Digital Cameras Guide
Design & Handling
Design & Handling
According to our interview with the X-Pro1's product manager Hiroshi Kawahara, the X-Pro1 was developed with feedback from photographers who had used the X100. It's evident in some areas, where the handling has improved from the X100, but we're afraid the lessons haven't been fully learned.
Like the X100 and X10, the X-Pro1 is a gorgeous camera fashioned after the rangefinders of old. The camera is all black, with no identifiable logo on the front (the Fujifilm logo and model name is on the top plate), minimizing any attention drawn to the camera. The camera looks finely finished, feeling strong in the hands. The X-Pro1 is neither dust nor splash-proof, but the body construction is solid, made of die-cast magnesium alloy.
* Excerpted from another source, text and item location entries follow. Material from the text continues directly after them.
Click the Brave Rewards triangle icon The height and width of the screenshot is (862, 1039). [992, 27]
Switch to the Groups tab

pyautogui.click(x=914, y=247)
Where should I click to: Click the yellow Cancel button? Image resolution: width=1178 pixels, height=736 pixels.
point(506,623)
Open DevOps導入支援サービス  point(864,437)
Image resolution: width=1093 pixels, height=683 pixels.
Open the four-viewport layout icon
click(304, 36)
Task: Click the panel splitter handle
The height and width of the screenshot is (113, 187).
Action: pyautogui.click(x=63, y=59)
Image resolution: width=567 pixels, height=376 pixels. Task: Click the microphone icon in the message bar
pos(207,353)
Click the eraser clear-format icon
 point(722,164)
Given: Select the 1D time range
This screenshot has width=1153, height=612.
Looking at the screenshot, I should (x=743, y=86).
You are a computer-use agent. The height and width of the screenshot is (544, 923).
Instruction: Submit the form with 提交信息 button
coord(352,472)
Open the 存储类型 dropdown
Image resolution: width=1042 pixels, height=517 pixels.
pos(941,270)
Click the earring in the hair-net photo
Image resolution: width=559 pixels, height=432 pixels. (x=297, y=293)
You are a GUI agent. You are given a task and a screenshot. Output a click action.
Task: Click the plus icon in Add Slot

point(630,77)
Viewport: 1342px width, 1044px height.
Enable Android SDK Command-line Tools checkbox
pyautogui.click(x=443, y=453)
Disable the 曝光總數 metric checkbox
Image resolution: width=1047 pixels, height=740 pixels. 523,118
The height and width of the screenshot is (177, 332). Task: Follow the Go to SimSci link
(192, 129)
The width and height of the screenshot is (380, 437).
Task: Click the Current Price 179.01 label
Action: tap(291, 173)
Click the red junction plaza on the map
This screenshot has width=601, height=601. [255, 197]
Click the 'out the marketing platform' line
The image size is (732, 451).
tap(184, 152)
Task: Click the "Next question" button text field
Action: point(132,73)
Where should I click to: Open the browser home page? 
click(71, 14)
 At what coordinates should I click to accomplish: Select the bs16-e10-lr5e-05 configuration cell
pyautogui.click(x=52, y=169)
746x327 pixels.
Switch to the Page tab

Further to that, the shutter speed dial and exposure compensation controls are precision-milled from solid metal.
The X100 feels lighter than it looks, is more portable than a DSLR and is quite pleasing to carry around. While it's almost the same size as the Leica M9, it is 135g lighter. A new thumb-rest on the back gives you a better grip on the camera, but while single-handed operation is possible, the camera really calls for two-handed use. Manual operation should feel familiar to anyone who has used the X100; the top shutter speed dial lets you set shutter speeds physically, as does the aperture ring around the lens. To set them to their respective automatic modes, simply align them to 'A'.
The X-Pro1, thankfully, loses the dedicated RAW button which 'plagued' both the X100 and X10. We weren't fans of the button, for the simple reason that we never used it - we were always either shooting in JPEG or RAW, and never saw the need to switch for a single shot. Where the RAW button used to be is now an empty space, Fujifilm says that this is because some photographers complained that their palms would accidentally trigger the RAW button when holding the X100.
The d-pad has been re-designed, where the X100 had a scroll wheel with a circular d-pad, the X-Pro1 has dedicated four-direction buttons. Fujifilm says this change is also due to photographers' feedback, and we have to agree, the d-pad feels much more comfortable and confident this way. Another new addition is the new 'Q' button on the thumb-rest, placed for easy access. It brings up a Quick Menu, where you can gain access to essential settings like ISO sensitivity, white balance and AF modes. It's a much welcomed and needed menu, one commonly found on other high-end camera models.
One other significant improvement over the X100 is the fact that the X-Pro1 will continue to work even when the camera is writing files to memory. Where the X100 would lock-up and refuse to shoot, the X-Pro1 will indicate that it's currently writing files to the memory card but still allow you to continue shooting.
While the Quick Menu adds much needed accessibility, the X-Pro1 menu could have been further improved. For example, unlike almost every other digital camera, the timer is not included within the Drive mode selection, but is accessed either via the Shooting menu or the Quick Menu. You cannot define a minimum shutter speed when setting Auto ISO (which only goes up to ISO3200), and you cannot set the EVF or monitor to show a live exposure preview. If you've used an X100 before, you'll notice that the X-Pro1's shutter is louder than the X100, that's because the X-Pro1 uses a focal plane shutter compared to the X100's in-lens shutter. However, the X-Pro1 is still quieter than a DSLR camera.
The AF button next to the monitor only opens up AF point selection. It does not let you switch between manual AF point selection and automatic Multi-AF mode; you can only perform that switch inside the menu or Quick Menu. In our eyes, this is one of the key failings of the X-Pro1, as its auto-focus can be tricky.